Poor-Risk Acute Leukemia Patients with An EBMT Low-Risk Score and An 8/8 Matched Unrelated Donor Show Excellent Survival After Hematopoietic Stem Cell Transplantation.

Allogeneic hematopoietic stem cell transplantation (alloSCT) from volunteer unrelated donors (URD) may be associated with a higher non-relapse mortality (NRM) and worse outcome as compared to alloSCT using HLA-identical sibling donors. However, many parameters next to donor type define NRM. The impact on outcome of allele-matching for HLA-A, -B, -C and -DRB1 between donor and recipient has clearly been demonstrated. The prognostic impact of the EBMT risk score, that takes into account age, stage of disease, time from diagnosis to transplantation, donor type and donor-recipient gender combination, has recently been validated in a variety of hematological malignancies including acute leukemia and myelodysplastic syndrome (MDS). We evaluated the relative prognostic value of high-resolution HLA matching and the EBMT risk score for patients with poor-risk acute leukemia and MDS who received an URD transplant.

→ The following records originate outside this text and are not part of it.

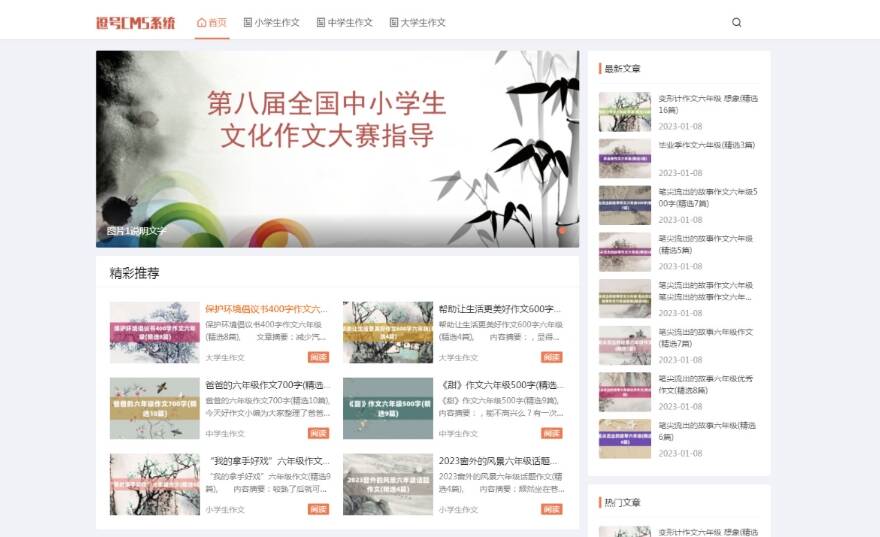The width and height of the screenshot is (880, 537).
Task: Click 大学生作文 category under 保护环境倡议书 article
Action: tap(225, 357)
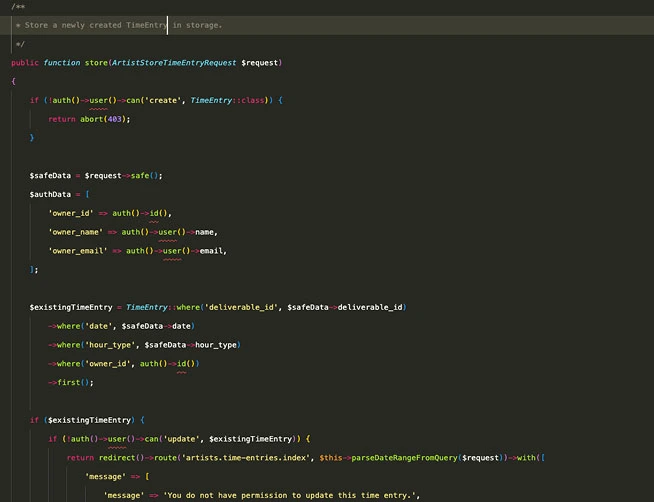Click 'deliverable_id' string in the where clause
The image size is (654, 502).
(x=243, y=307)
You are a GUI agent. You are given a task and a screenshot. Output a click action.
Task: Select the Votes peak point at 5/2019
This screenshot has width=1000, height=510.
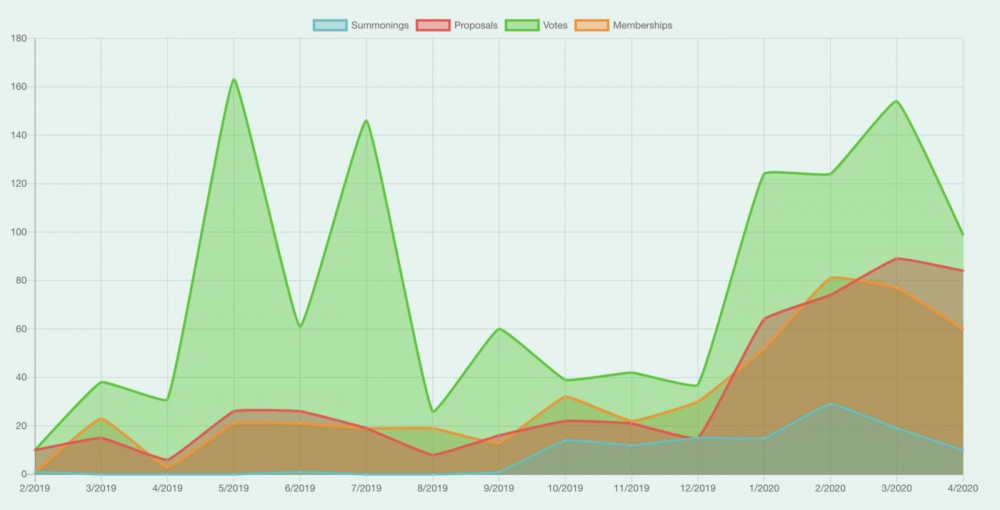click(x=233, y=80)
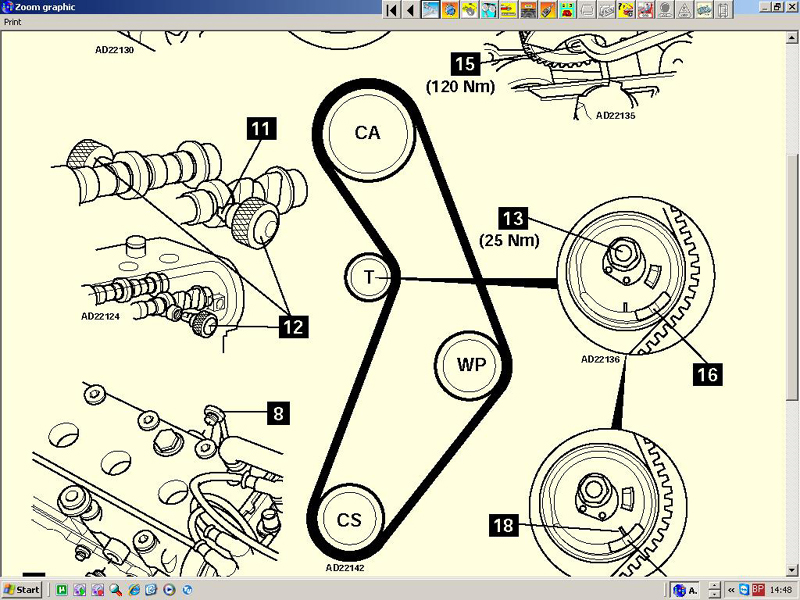Click the WP water pump pulley in diagram
Image resolution: width=800 pixels, height=600 pixels.
471,364
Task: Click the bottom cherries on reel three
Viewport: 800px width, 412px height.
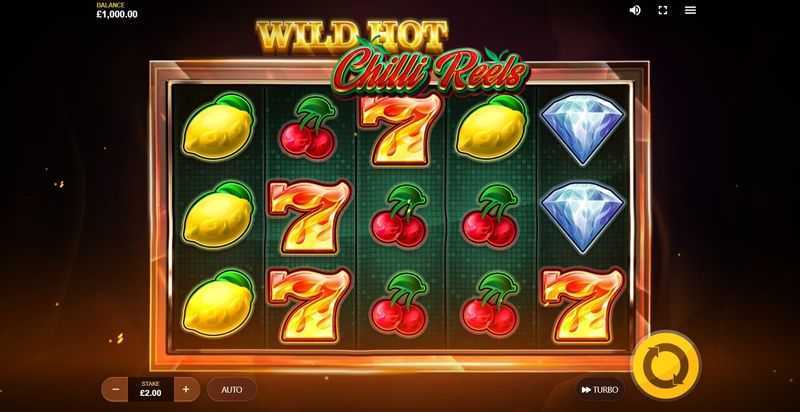Action: pyautogui.click(x=399, y=304)
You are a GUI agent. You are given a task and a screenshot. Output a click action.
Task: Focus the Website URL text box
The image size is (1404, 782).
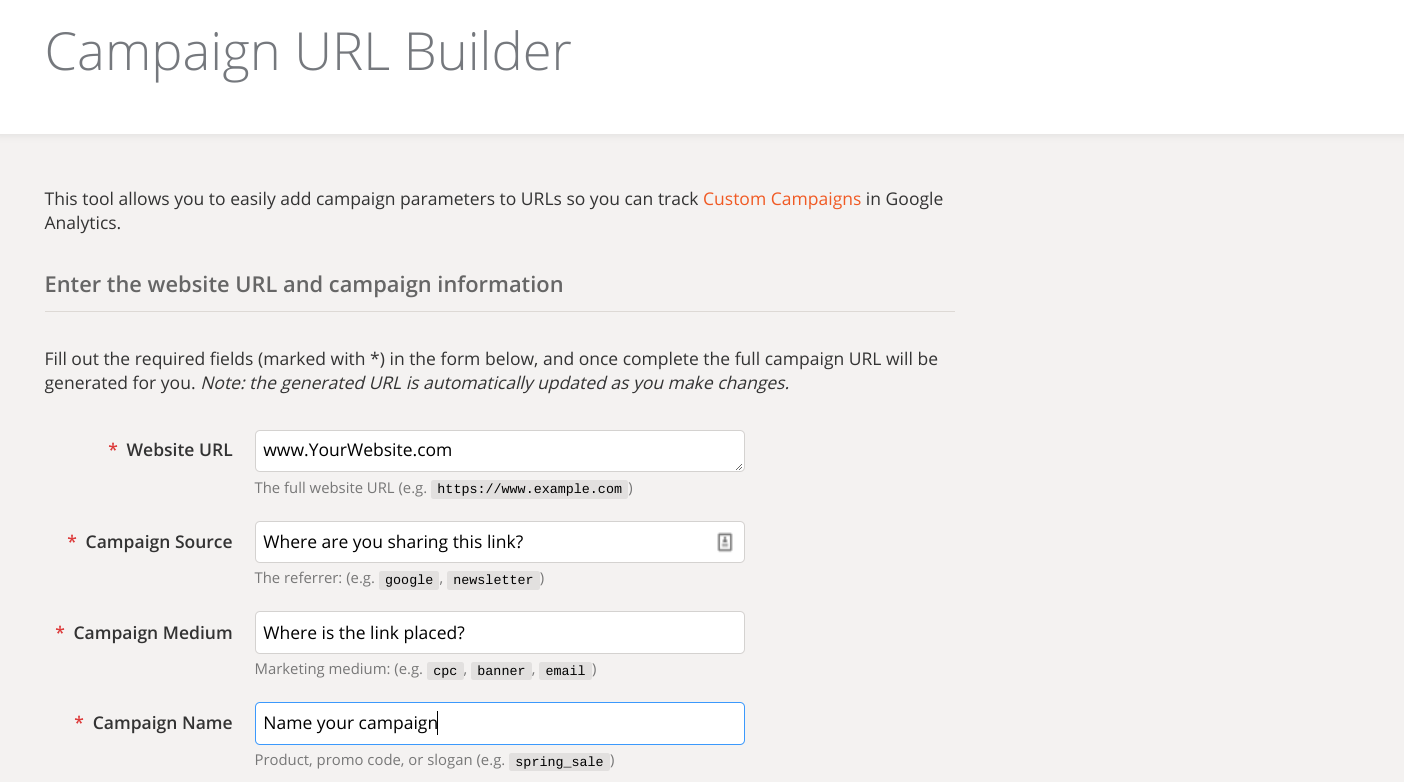pyautogui.click(x=490, y=451)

Between 1987 and 2006, 327 patients (≥16y) with poor-risk acute leukemia and MDS underwent URD alloSCT in the Netherlands. Patients were in 1^st complete remission (CR1, n=129), 2^nd CR (CR2, n=91), beyond CR2 or not in remission (n=107). The leukemia-risk was considered to be poor if patients had adverse cytogenetics or were not in CR1. The majority of the grafts was T-cell depleted (94%). High-resolution typing of HLA-A, -B, -C, and -DRB1 alleles was available for analysis in 270 donor-recipient pairs and had in part been performed retrospectively.

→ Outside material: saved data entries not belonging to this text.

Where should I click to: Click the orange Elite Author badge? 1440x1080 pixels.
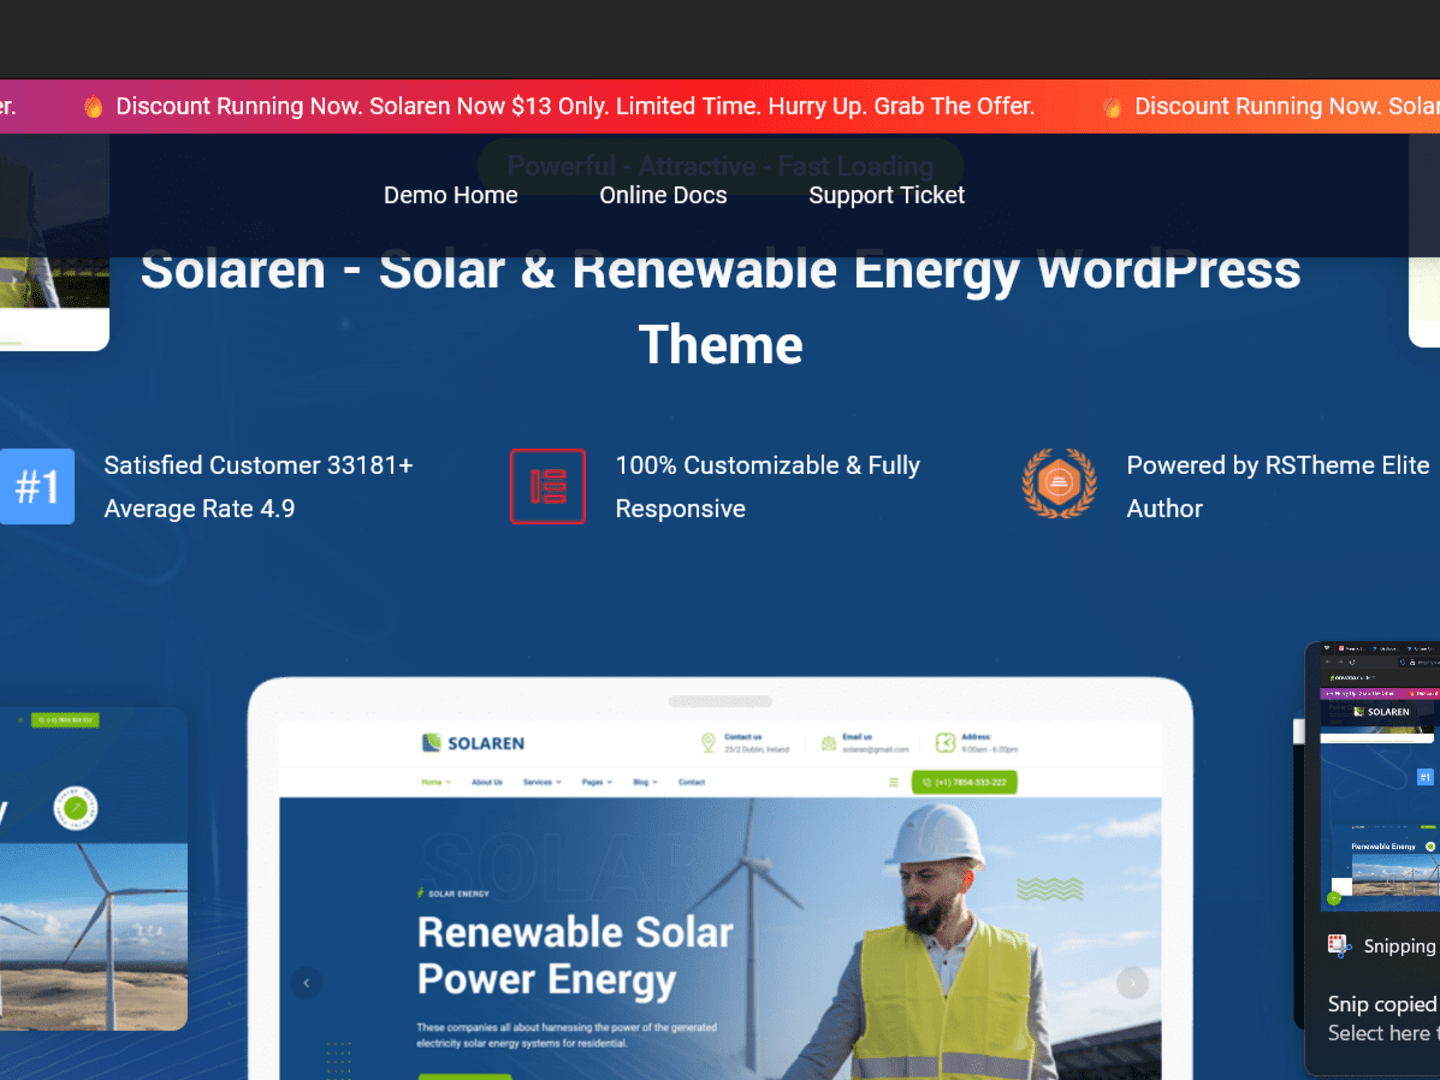tap(1059, 483)
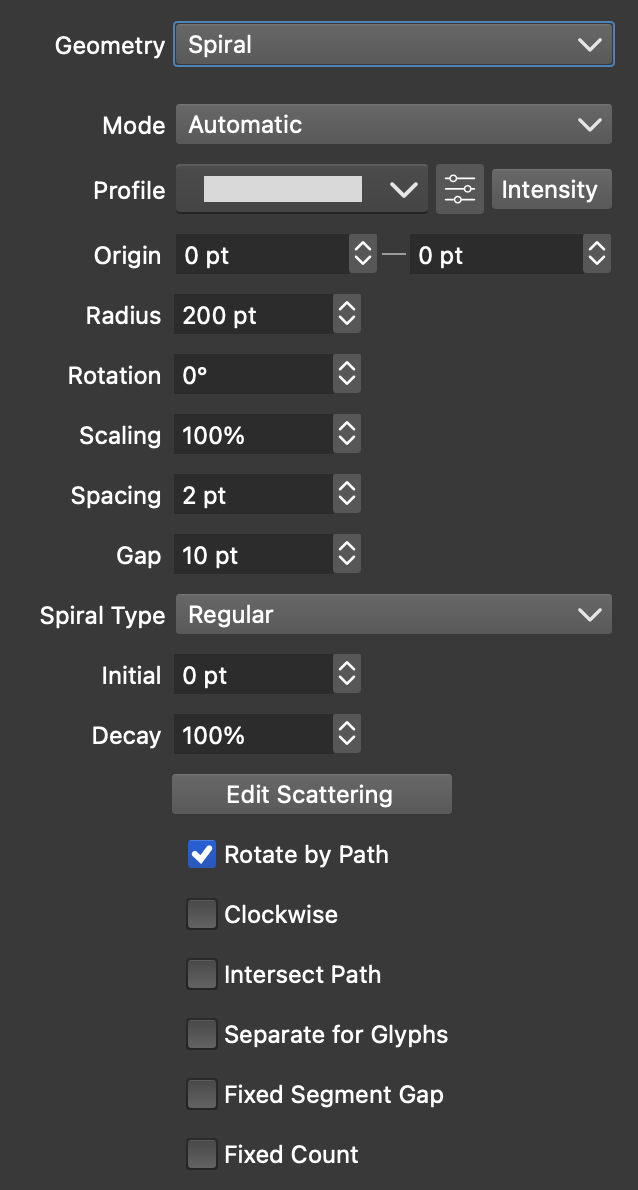
Task: Enable the Fixed Count checkbox
Action: point(202,1155)
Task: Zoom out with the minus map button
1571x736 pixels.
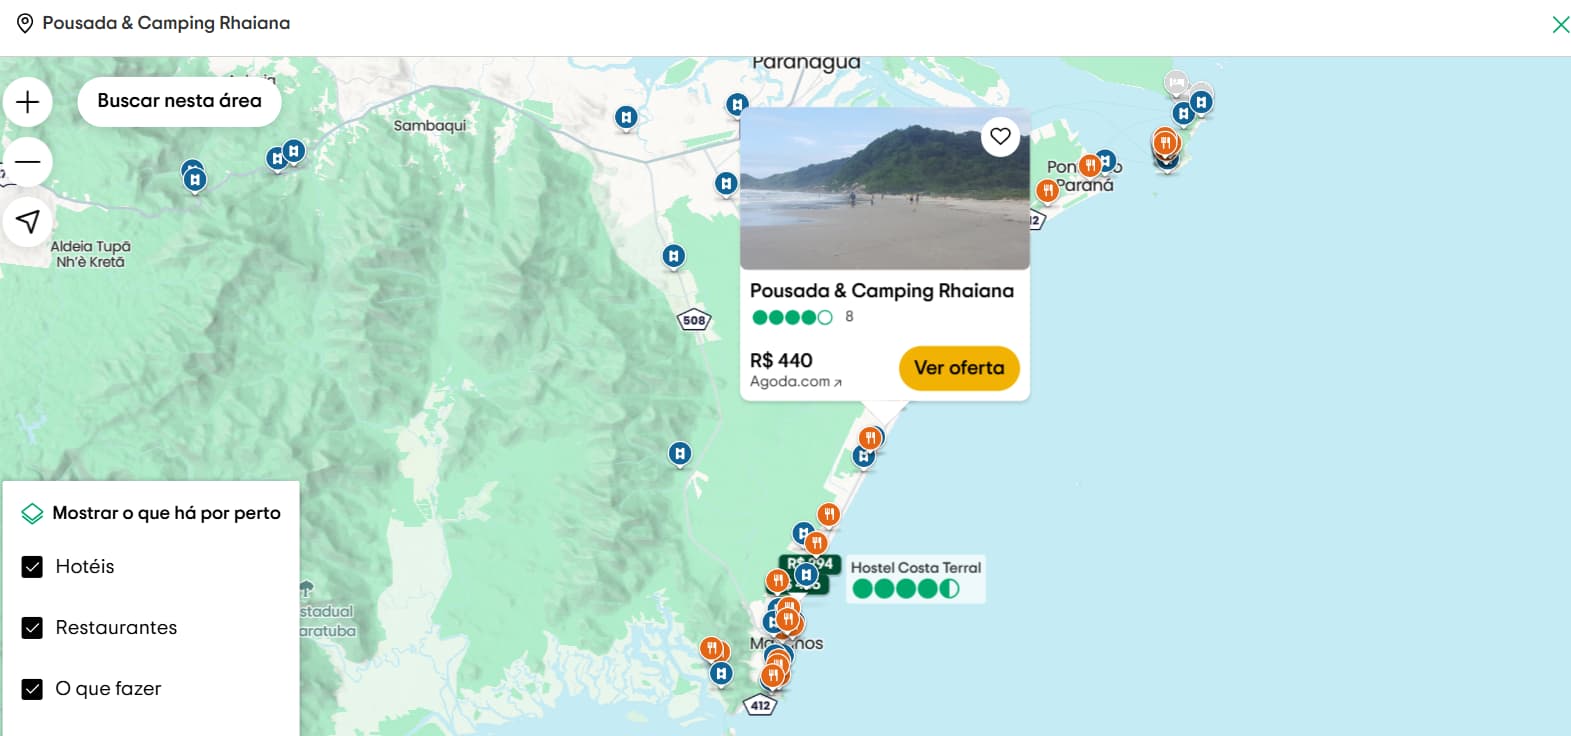Action: tap(28, 162)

We evaluated the impact of high-resolution matching for HLA-A, -B, -C and -DRB1 on progression free survival (PFS) and overall survival (OS). Patients who were fully matched (8/8) with their donors (n=170) hadsignificantly superior PFS (40+/-4% vs 26+/-5%, hazard ratio (HR)=0.68; 95%CI 0.50–0.92, p=0.01) and OS (39+/-4% vs 29+/-5%, HR=0.70; 95%CI 0.51-0.96, p=0.03), compared to patients with mismatched (≤7/8) donors (n=100). Superior OS in the 8/8 group appeared to be due to a lower NRM (24+/-4% vs 39+/-5%, HR=0.54; 95%CI 0.35-0.85, p=0.008), while the relapse mortality rate was identical in both groups (37+/-4% vs 32+/-5%). Patients with EBMT risk scores of 1-2 (n=71), 3 (n=77), 4 (n=76) and 5-7 (n=103) had a predicted 5 year OS of 52%, 41% (HR=1.57; 95%CI 0.98-2.52), 29% (HR=2.07; 95%CI 1.32-3.26) and 19% (HR=2.69; 95%CI 1.76-4.11), respectively (p<0.001). Relapse mortality rate and NRM increased with increasing EBMT risk score. As shown in the table, the impact of allele-matching on OS was most evident in the EBMT low-risk group. EBMT low-risk (1-2) patients with 8/8 donors showed excellent 5 year OS compared to EBMT low-risk patients with ≤7/8 donors (73+/-8% vs 35+/-12%). The favorable impact of a fully matched donor was absent in patients with higher EBMT risk scores.

Both the EBMT risk score and the degree of allele-matching independently predicted outcome after URD alloSCT. The predictive value of allele-matching was especially evident in EBMT low-risk patients, while patients with the highest EBMT risk scores (>4) had a dismal outcome, despite allele-matching. These results emphasize the importance of incorporating age, disease stage, donor-recipient gender combination and time interval from diagnosis to transplantation (EBMT risk score parameters) as well as high-resolution HLA-typing in the risk assessment prior to URD alloSCT. As excellent OS was noted in well matched EBMT low-risk patients, our data underscore the importance of an immediate search for an unrelated donor in poor-risk leukemia patients in CR1 below the age of 40, who should then receive their alloSCT as early consolidation therapy following induction chemotherapy.

No relevant conflicts of interest to declare.